Short problem: Output each line of the entries below as a numbered list, leaving out any blank lines.

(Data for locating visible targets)
============
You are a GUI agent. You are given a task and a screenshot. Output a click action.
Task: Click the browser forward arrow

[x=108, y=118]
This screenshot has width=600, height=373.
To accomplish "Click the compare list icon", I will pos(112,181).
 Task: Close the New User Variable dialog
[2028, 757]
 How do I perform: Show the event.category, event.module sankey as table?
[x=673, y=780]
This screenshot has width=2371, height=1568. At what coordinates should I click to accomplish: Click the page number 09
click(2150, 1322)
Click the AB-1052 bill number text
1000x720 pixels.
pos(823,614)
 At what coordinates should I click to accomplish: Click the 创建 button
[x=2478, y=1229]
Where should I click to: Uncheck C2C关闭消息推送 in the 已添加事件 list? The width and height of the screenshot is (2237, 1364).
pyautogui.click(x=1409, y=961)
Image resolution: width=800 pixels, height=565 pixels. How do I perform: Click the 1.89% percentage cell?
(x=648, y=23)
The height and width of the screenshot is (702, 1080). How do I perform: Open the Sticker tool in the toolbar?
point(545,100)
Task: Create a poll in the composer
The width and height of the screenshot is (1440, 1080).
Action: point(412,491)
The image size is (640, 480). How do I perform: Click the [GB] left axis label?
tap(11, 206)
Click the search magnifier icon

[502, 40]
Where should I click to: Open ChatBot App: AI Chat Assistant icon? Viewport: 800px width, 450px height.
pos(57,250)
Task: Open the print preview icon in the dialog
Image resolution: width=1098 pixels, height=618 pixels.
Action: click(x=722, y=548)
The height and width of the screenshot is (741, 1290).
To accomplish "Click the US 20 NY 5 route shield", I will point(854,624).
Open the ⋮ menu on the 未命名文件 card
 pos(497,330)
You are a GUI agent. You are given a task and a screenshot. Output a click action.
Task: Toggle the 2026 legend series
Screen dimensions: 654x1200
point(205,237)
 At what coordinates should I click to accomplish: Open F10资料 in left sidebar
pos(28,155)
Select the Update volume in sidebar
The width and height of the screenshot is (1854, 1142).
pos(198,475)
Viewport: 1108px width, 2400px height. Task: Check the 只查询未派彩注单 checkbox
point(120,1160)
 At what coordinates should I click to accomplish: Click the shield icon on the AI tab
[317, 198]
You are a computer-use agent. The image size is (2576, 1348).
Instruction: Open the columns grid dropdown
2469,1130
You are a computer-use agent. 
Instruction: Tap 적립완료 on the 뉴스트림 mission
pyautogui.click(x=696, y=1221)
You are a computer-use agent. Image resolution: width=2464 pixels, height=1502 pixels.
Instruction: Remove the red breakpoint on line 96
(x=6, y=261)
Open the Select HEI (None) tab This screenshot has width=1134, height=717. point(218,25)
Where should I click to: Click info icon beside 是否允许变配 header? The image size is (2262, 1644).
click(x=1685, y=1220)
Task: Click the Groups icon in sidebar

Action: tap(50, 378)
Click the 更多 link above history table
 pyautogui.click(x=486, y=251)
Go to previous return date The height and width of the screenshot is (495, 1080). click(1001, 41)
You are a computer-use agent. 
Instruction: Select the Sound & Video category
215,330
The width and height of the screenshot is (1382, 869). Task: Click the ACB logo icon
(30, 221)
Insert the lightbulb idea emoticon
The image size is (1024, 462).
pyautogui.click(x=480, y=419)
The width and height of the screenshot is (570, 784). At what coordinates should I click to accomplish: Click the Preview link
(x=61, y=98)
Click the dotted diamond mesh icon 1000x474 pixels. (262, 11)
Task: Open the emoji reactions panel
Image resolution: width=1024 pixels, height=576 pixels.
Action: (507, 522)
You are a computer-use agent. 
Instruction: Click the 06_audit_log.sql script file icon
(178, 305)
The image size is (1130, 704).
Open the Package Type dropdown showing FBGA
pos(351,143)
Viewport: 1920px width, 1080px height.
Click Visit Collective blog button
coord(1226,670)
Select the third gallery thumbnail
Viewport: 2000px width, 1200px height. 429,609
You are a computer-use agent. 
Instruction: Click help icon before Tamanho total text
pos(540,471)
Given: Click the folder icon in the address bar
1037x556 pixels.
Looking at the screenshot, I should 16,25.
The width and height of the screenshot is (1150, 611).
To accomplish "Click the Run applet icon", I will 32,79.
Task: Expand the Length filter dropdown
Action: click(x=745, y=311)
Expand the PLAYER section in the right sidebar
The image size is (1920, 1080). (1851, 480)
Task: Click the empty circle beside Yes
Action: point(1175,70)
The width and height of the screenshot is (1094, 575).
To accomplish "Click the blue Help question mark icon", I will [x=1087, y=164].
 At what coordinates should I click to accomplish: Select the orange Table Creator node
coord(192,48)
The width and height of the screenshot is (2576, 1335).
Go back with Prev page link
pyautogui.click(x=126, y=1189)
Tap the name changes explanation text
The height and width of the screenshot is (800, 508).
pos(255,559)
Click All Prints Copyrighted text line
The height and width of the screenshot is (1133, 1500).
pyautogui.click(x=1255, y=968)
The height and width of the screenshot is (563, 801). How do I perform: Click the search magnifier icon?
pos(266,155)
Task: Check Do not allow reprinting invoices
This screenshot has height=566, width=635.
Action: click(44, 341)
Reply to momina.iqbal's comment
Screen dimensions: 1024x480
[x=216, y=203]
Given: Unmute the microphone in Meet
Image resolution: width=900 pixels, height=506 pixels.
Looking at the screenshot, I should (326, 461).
============
Solution to this problem:
1. You are a GUI agent. You are given a task and a screenshot. Output a click action.
2. Task: Click the browser forward arrow
3. [x=108, y=118]
4. This screenshot has width=600, height=373.
5. To accomplish "Click the compare list icon", I will pos(112,181).
6.  Task: Close the New User Variable dialog
7. [2028, 757]
8.  How do I perform: Show the event.category, event.module sankey as table?
9. [x=673, y=780]
10. This screenshot has width=2371, height=1568. At what coordinates should I click to accomplish: Click the page number 09
11. click(2150, 1322)
12. Click the AB-1052 bill number text
13. 1000x720 pixels.
14. pos(823,614)
15.  At what coordinates should I click to accomplish: Click the 创建 button
16. [x=2478, y=1229]
17. Where should I click to: Uncheck C2C关闭消息推送 in the 已添加事件 list? The width and height of the screenshot is (2237, 1364).
18. pyautogui.click(x=1409, y=961)
19. Image resolution: width=800 pixels, height=565 pixels. How do I perform: Click the 1.89% percentage cell?
20. (x=648, y=23)
21. The height and width of the screenshot is (702, 1080). How do I perform: Open the Sticker tool in the toolbar?
22. point(545,100)
23. Task: Create a poll in the composer
24. The width and height of the screenshot is (1440, 1080).
25. Action: point(412,491)
26. The image size is (640, 480). How do I perform: Click the [GB] left axis label?
27. tap(11, 206)
28. Click the search magnifier icon
29. [502, 40]
30. Where should I click to: Open ChatBot App: AI Chat Assistant icon? Viewport: 800px width, 450px height.
31. pos(57,250)
32. Task: Open the print preview icon in the dialog
33. Image resolution: width=1098 pixels, height=618 pixels.
34. Action: click(x=722, y=548)
35. The height and width of the screenshot is (741, 1290).
36. To accomplish "Click the US 20 NY 5 route shield", I will point(854,624).
37. Open the ⋮ menu on the 未命名文件 card
38.  pos(497,330)
39. You are a GUI agent. You are given a task and a screenshot. Output a click action.
40. Task: Toggle the 2026 legend series
41. Screen dimensions: 654x1200
42. point(205,237)
43.  At what coordinates should I click to accomplish: Open F10资料 in left sidebar
44. pos(28,155)
45. Select the Update volume in sidebar
46. The width and height of the screenshot is (1854, 1142).
47. pos(198,475)
48. Viewport: 1108px width, 2400px height. Task: Check the 只查询未派彩注单 checkbox
49. point(120,1160)
50.  At what coordinates should I click to accomplish: Click the shield icon on the AI tab
51. [317, 198]
52. You are a computer-use agent. The image size is (2576, 1348).
53. Instruction: Open the columns grid dropdown
54. 2469,1130
55. You are a computer-use agent. 
56. Instruction: Tap 적립완료 on the 뉴스트림 mission
57. pyautogui.click(x=696, y=1221)
58. You are a computer-use agent. Image resolution: width=2464 pixels, height=1502 pixels.
59. Instruction: Remove the red breakpoint on line 96
60. (x=6, y=261)
61. Open the Select HEI (None) tab This screenshot has width=1134, height=717. point(218,25)
62. Where should I click to: Click info icon beside 是否允许变配 header? The image size is (2262, 1644).
63. click(x=1685, y=1220)
64. Task: Click the Groups icon in sidebar
65. Action: tap(50, 378)
66. Click the 更多 link above history table
67.  pyautogui.click(x=486, y=251)
68. Go to previous return date The height and width of the screenshot is (495, 1080). click(1001, 41)
69. You are a computer-use agent. 
70. Instruction: Select the Sound & Video category
71. 215,330
72. The width and height of the screenshot is (1382, 869). Task: Click the ACB logo icon
73. (30, 221)
74. Insert the lightbulb idea emoticon
75. The image size is (1024, 462).
76. pyautogui.click(x=480, y=419)
77. The width and height of the screenshot is (570, 784). At what coordinates should I click to accomplish: Click the Preview link
78. (x=61, y=98)
79. Click the dotted diamond mesh icon 1000x474 pixels. (262, 11)
80. Task: Open the emoji reactions panel
81. Image resolution: width=1024 pixels, height=576 pixels.
82. Action: (507, 522)
83. You are a computer-use agent. 
84. Instruction: Click the 06_audit_log.sql script file icon
85. (178, 305)
86. The image size is (1130, 704).
87. Open the Package Type dropdown showing FBGA
88. pos(351,143)
89. Viewport: 1920px width, 1080px height.
90. Click Visit Collective blog button
91. coord(1226,670)
92. Select the third gallery thumbnail
93. Viewport: 2000px width, 1200px height. 429,609
94. You are a computer-use agent. 
95. Instruction: Click help icon before Tamanho total text
96. pos(540,471)
97. Given: Click the folder icon in the address bar
98. 1037x556 pixels.
99. Looking at the screenshot, I should 16,25.
100. The width and height of the screenshot is (1150, 611).
101. To accomplish "Click the Run applet icon", I will 32,79.
102. Task: Expand the Length filter dropdown
103. Action: click(x=745, y=311)
104. Expand the PLAYER section in the right sidebar
105. The image size is (1920, 1080). (1851, 480)
106. Task: Click the empty circle beside Yes
107. Action: point(1175,70)
108. The width and height of the screenshot is (1094, 575).
109. To accomplish "Click the blue Help question mark icon", I will [x=1087, y=164].
110.  At what coordinates should I click to accomplish: Select the orange Table Creator node
111. coord(192,48)
112. The width and height of the screenshot is (2576, 1335).
113. Go back with Prev page link
114. pyautogui.click(x=126, y=1189)
115. Tap the name changes explanation text
116. The height and width of the screenshot is (800, 508).
117. pos(255,559)
118. Click All Prints Copyrighted text line
119. The height and width of the screenshot is (1133, 1500).
120. pyautogui.click(x=1255, y=968)
121. The height and width of the screenshot is (563, 801). How do I perform: Click the search magnifier icon?
122. pos(266,155)
123. Task: Check Do not allow reprinting invoices
124. This screenshot has height=566, width=635.
125. Action: click(44, 341)
126. Reply to momina.iqbal's comment
127. Screen dimensions: 1024x480
128. [x=216, y=203]
129. Given: Unmute the microphone in Meet
130. Image resolution: width=900 pixels, height=506 pixels.
131. Looking at the screenshot, I should (326, 461).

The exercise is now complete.